Take the entries below and return them unchanged.

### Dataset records
Start of Block

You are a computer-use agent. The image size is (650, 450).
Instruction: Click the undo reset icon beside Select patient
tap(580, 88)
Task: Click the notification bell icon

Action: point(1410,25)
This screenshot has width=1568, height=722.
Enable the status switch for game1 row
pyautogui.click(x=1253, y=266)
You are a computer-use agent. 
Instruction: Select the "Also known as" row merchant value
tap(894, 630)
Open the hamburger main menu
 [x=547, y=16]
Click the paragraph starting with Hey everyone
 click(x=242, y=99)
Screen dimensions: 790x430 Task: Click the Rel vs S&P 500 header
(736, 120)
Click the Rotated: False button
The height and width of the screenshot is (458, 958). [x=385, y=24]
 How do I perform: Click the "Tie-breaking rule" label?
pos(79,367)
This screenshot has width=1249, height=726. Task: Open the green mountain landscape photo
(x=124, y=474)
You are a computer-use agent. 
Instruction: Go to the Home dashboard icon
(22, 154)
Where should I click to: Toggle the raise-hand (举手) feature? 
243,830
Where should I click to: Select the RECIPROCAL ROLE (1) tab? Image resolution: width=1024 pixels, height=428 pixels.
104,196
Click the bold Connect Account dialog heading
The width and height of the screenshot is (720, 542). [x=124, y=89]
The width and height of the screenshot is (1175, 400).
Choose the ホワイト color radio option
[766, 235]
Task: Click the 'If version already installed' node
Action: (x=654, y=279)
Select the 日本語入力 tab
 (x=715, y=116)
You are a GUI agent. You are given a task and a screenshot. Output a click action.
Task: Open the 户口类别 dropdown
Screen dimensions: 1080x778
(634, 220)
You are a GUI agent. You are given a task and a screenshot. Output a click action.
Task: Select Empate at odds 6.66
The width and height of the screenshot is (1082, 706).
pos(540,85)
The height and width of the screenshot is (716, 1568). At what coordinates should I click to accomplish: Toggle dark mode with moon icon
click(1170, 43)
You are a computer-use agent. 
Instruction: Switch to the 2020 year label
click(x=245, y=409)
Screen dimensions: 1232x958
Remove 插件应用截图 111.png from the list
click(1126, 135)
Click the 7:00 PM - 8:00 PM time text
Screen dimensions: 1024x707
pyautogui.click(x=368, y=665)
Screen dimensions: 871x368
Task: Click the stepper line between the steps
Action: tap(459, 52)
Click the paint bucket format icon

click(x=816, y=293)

End of Block

### Solution
You are a computer-use agent. The image size is (650, 450).
Instruction: Click the undo reset icon beside Select patient
tap(580, 88)
Task: Click the notification bell icon

Action: point(1410,25)
This screenshot has width=1568, height=722.
Enable the status switch for game1 row
pyautogui.click(x=1253, y=266)
You are a computer-use agent. 
Instruction: Select the "Also known as" row merchant value
tap(894, 630)
Open the hamburger main menu
 [x=547, y=16]
Click the paragraph starting with Hey everyone
 click(x=242, y=99)
Screen dimensions: 790x430 Task: Click the Rel vs S&P 500 header
(736, 120)
Click the Rotated: False button
The height and width of the screenshot is (458, 958). [x=385, y=24]
 How do I perform: Click the "Tie-breaking rule" label?
pos(79,367)
This screenshot has width=1249, height=726. Task: Open the green mountain landscape photo
(x=124, y=474)
You are a computer-use agent. 
Instruction: Go to the Home dashboard icon
(22, 154)
Where should I click to: Toggle the raise-hand (举手) feature? 
243,830
Where should I click to: Select the RECIPROCAL ROLE (1) tab? Image resolution: width=1024 pixels, height=428 pixels.
104,196
Click the bold Connect Account dialog heading
The width and height of the screenshot is (720, 542). [x=124, y=89]
The width and height of the screenshot is (1175, 400).
Choose the ホワイト color radio option
[766, 235]
Task: Click the 'If version already installed' node
Action: (x=654, y=279)
Select the 日本語入力 tab
 (x=715, y=116)
You are a GUI agent. You are given a task and a screenshot. Output a click action.
Task: Open the 户口类别 dropdown
Screen dimensions: 1080x778
(634, 220)
You are a GUI agent. You are given a task and a screenshot. Output a click action.
Task: Select Empate at odds 6.66
The width and height of the screenshot is (1082, 706).
pos(540,85)
The height and width of the screenshot is (716, 1568). At what coordinates should I click to accomplish: Toggle dark mode with moon icon
click(1170, 43)
You are a computer-use agent. 
Instruction: Switch to the 2020 year label
click(x=245, y=409)
Screen dimensions: 1232x958
Remove 插件应用截图 111.png from the list
click(1126, 135)
Click the 7:00 PM - 8:00 PM time text
Screen dimensions: 1024x707
pyautogui.click(x=368, y=665)
Screen dimensions: 871x368
Task: Click the stepper line between the steps
Action: tap(459, 52)
Click the paint bucket format icon

click(x=816, y=293)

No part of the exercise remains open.